I want to store the content of the file into variable and pass the variable into my script as an input to next command.

Note that the content of my file has special character * in it.

7

Because after performing command substitution, the shell perform word splitting (or field splitting) on the result if you don't quote them.

POSIX defined word expansion as:

The order of word expansion shall be as follows:

  1. Tilde expansion (see Tilde Expansion), parameter expansion (see Parameter Expansion), command substitution (see Command Substitution), and arithmetic expansion (see Arithmetic Expansion) shall be performed, beginning to end.

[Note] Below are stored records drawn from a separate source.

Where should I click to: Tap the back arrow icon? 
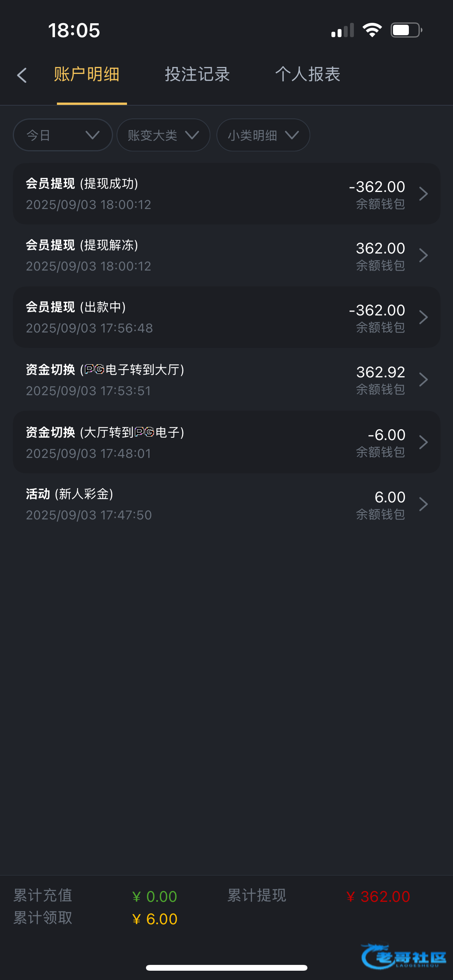pyautogui.click(x=22, y=75)
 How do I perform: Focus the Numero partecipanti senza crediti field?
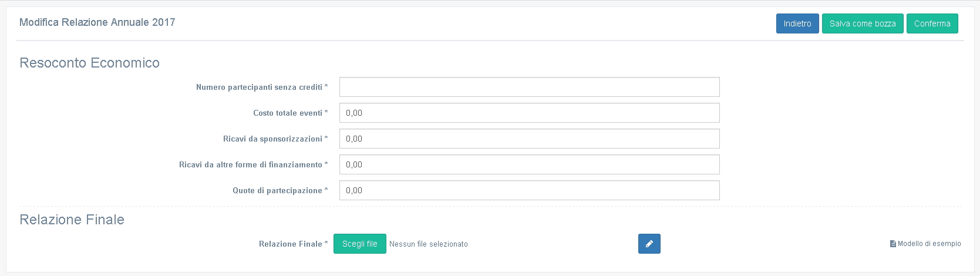pos(529,87)
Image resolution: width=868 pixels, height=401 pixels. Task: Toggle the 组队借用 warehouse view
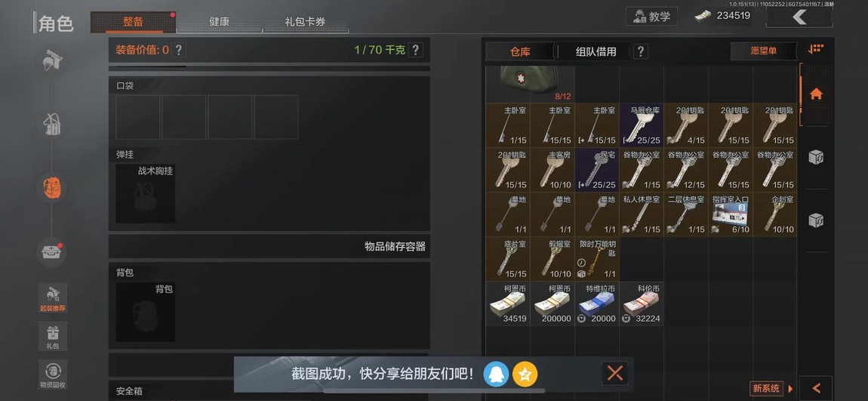[x=596, y=51]
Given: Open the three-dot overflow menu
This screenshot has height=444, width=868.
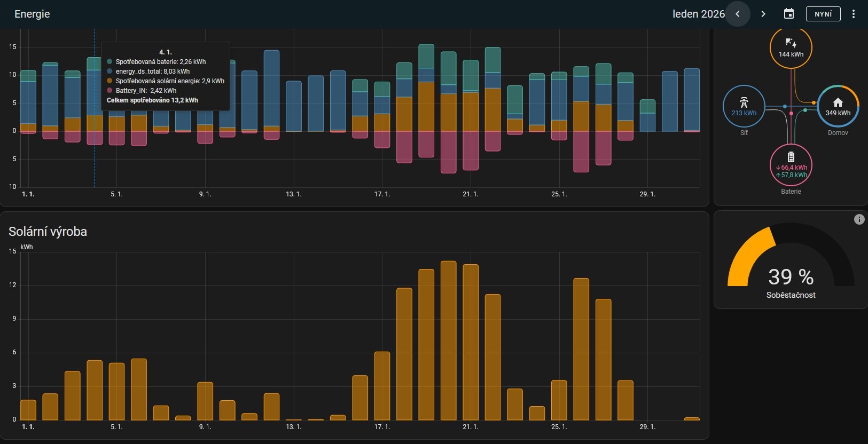Looking at the screenshot, I should click(x=854, y=14).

See item 5 in Token Recognition.

  2. Field splitting (see Field Splitting) shall be performed on the portions of the fields generated by step 1, unless IFS is null.

  3. Pathname expansion (see Pathname Expansion) shall be performed, unless set -f is in effect.

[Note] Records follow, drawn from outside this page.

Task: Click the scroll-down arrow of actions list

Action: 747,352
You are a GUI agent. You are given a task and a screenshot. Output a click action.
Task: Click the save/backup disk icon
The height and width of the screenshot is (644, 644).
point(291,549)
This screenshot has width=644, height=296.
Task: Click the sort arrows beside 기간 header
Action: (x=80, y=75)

  4. Quote removal (see Quote Removal) shall always be performed last.

In your case, * matched all thing in current working directory. You must quote the result to get the expected output:

echo "$(cat /path/to/fileName)"
3

Quote it:

$ echo "*" >> test
$ echo $(cat test)
bash43-001 bash43-002 bash43-003 bash43-004 bash43-005 test
$ echo "$(cat test)"
*

As a first rule, always quote command substitution.

The bare * will get expanded in bash, unless you turn off globbing (set -f or setopt noglob) or quote/escape it: "*" \*. For command output, it's always best to use quoting.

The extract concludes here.